Fot. Bartosz Wawryszuk

Przewoźnicy z desperackim apelem do premiera. Lawina kar i skandal międzynarodowy na horyzoncie?

Zrzeszające organizacje przewoźników Forum Transportu Drogowego wystosowało otwarty list do premiera domagając się zawieszenia wprowadzenia systemu e-TOLL. Według przewoźników system, który od 1 października będzie jedynym do opłacania myta w Polsce, nie jest gotowy do implementacji, co może skutkować lawiną kar.

Ten artykuł przeczytasz w 4 minuty

„Dzisiaj żądamy zawieszenia systemu e-TOLL do czasu osiągnięcia jego pełnej gotowości do wdrożenia, ponieważ aktualnie nie jest on po prostu gotowy do działania” – napisali sygnatariusze listu.

Przypomnijmy, iż 1 października przestanie obowiązywać obecnie funkcjonujący elektroniczny system poboru opłat drogowych via-TOLL. Ma on zostać zastąpiony przez nowy system e-TOLL, do którego można się rejestrować od 25 maja.

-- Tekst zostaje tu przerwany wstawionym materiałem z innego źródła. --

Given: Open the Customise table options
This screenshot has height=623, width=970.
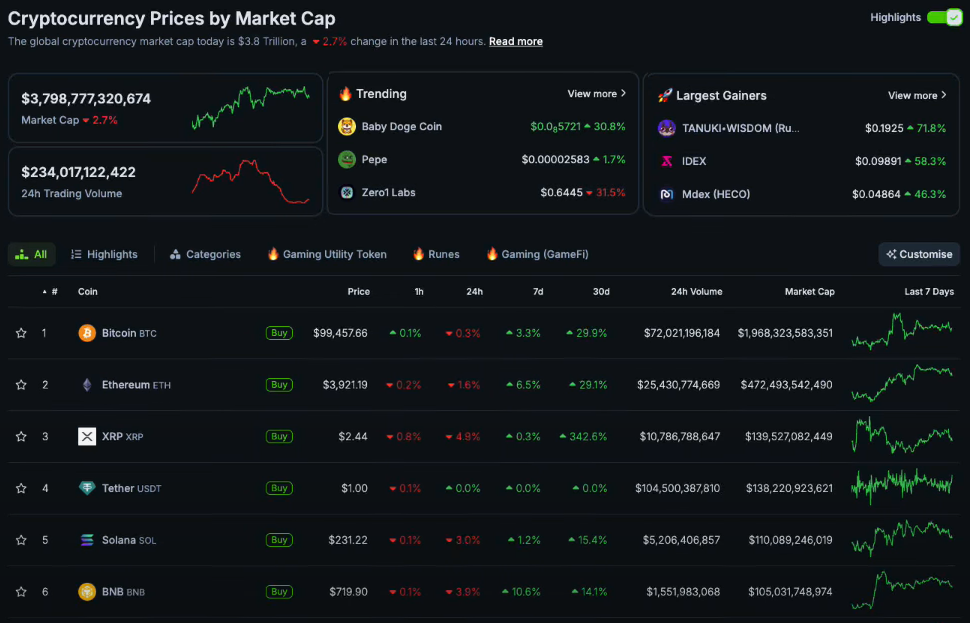Looking at the screenshot, I should click(919, 254).
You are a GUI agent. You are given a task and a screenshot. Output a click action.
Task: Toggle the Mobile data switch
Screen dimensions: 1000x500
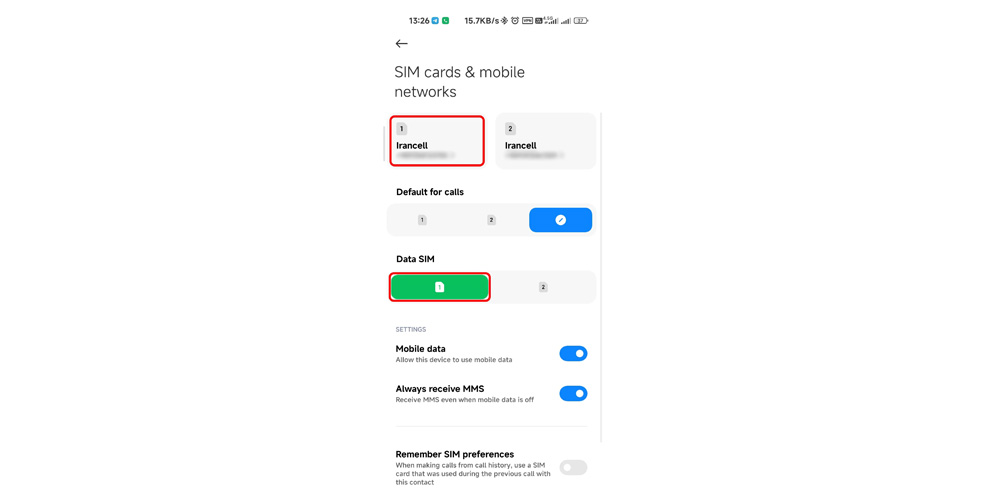(573, 353)
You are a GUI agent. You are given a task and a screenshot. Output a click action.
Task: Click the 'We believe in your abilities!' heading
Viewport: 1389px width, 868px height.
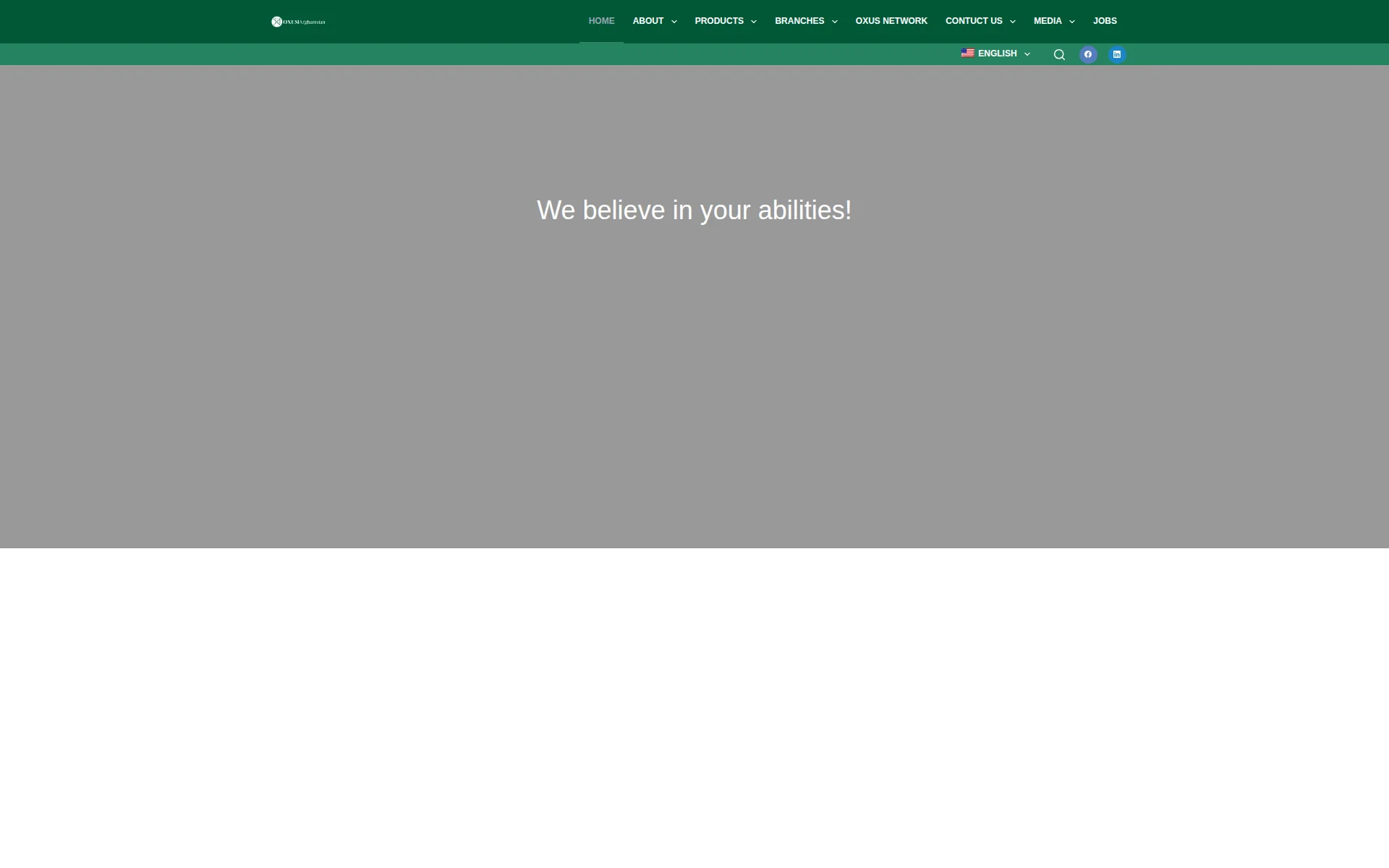tap(694, 210)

„Przez dłuższy czas będziemy świadkami modyfikowania, poprawiania systemu, ale to my będziemy ponosić tego skutki” – powiedział Jan Buczek, prezes Zrzeszenia Międzynarodowych Przewoźników Drogowych w Polsce (ZMPD).

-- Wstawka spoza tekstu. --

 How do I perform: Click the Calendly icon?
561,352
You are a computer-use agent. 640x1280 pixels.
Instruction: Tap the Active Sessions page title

Organizacja przewoźników wskazuje na dwa podstawowe problemy związane z implementacją nowego systemu opłat. Pierwszym jest brak urządzeń pokładowych (OBU/ZSL), za pomocą których będzie można uiszczać opłatę za przejazd. Podmioty komercyjne nie dysponują wystarczającą liczbą tych urządzeń, nie zapewniła ich także odpowiedzialna za system e-TOLL Krajowa Administracja Skarbowa.

W związku z powyższym promuje się korzystanie z aplikacji w telefonie jako podstawowym narzędziu naliczania opłat. Zdaniem przedstawicieli przewoźników jest to rozwiązane złe i niebezpieczne. Jan Buczek uważa, iż wymaganie by kierowca regularnie manipulował, rejestrował się i zajmował się smartfonem może stwarzać zagrożenie dla bezpieczeństwa ruchu.

Według danych rządowych, w połowie września w nowym systemie zarejestrowało się ponad 220 tys. pojazdów (nie podano ile z nich to pojazdy ciężarowe), a liczba aktywowanych urządzeń OBU/SL przekroczyła 140 tys. Dodatkowo z aplikacji mobilnej korzystało 48 tys. Pod koniec sierpnia w nowym systemie zarejestrowano zaś 90 tys. pojazdów ciężkich. Wszystko to jednak tylko skromna część, ponieważ w obecnym systemie via-TOLL zarejestrowanych jest aż 1,2 mln pojazdów ciężkich.

Przewoźnicy wskazują też na groźbę kar za niezarejestrowanie się w nowym systemie i za nieuiszczenie opłaty elektronicznej. Kara wynosi 1,5 tys. zł. Wobec problemu z rejestracją w systemie istnieje niebezpieczeństwo, iż od 1 października masowo zaczną sypać się kary. Od których w większości przypadków nie ma możliwości odwołania się.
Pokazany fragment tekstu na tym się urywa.